Each line from the one holding "Click the rainy" to the last line below must be written out exactly, with no other output.

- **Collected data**
************

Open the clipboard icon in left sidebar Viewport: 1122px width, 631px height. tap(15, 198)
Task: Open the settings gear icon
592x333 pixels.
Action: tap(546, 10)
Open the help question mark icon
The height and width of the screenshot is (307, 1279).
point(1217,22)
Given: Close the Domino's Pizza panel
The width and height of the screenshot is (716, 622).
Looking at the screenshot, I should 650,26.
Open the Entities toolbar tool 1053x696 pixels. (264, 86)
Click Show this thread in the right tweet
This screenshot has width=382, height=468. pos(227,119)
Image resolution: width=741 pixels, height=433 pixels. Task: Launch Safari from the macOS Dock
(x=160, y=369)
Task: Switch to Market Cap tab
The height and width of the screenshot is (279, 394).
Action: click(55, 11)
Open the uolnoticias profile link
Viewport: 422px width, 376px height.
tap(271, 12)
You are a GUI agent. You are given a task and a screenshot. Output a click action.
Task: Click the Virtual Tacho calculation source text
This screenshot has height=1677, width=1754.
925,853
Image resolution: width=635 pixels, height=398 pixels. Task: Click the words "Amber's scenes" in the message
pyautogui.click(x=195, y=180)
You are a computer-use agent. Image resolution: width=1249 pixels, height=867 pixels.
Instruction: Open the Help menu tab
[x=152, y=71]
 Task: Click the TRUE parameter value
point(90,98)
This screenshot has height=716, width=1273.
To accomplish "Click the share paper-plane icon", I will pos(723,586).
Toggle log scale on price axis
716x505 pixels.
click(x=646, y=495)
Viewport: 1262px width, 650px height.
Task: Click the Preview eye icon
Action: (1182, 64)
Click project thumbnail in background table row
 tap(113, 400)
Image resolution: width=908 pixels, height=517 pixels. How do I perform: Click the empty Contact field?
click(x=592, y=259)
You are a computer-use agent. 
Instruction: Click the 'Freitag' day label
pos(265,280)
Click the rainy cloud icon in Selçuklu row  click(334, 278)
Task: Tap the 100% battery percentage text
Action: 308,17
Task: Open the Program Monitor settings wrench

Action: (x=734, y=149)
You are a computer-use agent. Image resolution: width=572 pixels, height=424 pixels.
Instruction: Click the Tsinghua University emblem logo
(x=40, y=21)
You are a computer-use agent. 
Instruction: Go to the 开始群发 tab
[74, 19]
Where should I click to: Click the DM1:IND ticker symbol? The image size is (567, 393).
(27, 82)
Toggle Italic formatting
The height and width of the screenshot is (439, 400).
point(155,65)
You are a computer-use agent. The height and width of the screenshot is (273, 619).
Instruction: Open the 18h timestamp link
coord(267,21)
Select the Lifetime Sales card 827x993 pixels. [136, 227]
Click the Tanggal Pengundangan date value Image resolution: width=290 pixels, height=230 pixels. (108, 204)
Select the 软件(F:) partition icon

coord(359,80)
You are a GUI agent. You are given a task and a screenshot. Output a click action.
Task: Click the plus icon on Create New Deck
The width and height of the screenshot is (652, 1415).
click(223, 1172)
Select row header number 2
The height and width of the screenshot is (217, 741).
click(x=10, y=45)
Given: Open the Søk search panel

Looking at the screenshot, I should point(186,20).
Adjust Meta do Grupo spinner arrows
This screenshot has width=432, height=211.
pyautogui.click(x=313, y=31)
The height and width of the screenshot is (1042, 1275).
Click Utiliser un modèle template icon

************

- **Exercise result**
Click the rainy cloud icon in Selçuklu row  click(334, 278)
Task: Tap the 100% battery percentage text
Action: 308,17
Task: Open the Program Monitor settings wrench

Action: (x=734, y=149)
You are a computer-use agent. Image resolution: width=572 pixels, height=424 pixels.
Instruction: Click the Tsinghua University emblem logo
(x=40, y=21)
You are a computer-use agent. 
Instruction: Go to the 开始群发 tab
[74, 19]
Where should I click to: Click the DM1:IND ticker symbol? The image size is (567, 393).
(27, 82)
Toggle Italic formatting
The height and width of the screenshot is (439, 400).
point(155,65)
You are a computer-use agent. The height and width of the screenshot is (273, 619).
Instruction: Open the 18h timestamp link
coord(267,21)
Select the Lifetime Sales card 827x993 pixels. [136, 227]
Click the Tanggal Pengundangan date value Image resolution: width=290 pixels, height=230 pixels. (108, 204)
Select the 软件(F:) partition icon

coord(359,80)
You are a GUI agent. You are given a task and a screenshot. Output a click action.
Task: Click the plus icon on Create New Deck
The width and height of the screenshot is (652, 1415).
click(223, 1172)
Select row header number 2
The height and width of the screenshot is (217, 741).
click(x=10, y=45)
Given: Open the Søk search panel

Looking at the screenshot, I should point(186,20).
Adjust Meta do Grupo spinner arrows
This screenshot has width=432, height=211.
pyautogui.click(x=313, y=31)
The height and width of the screenshot is (1042, 1275).
Click Utiliser un modèle template icon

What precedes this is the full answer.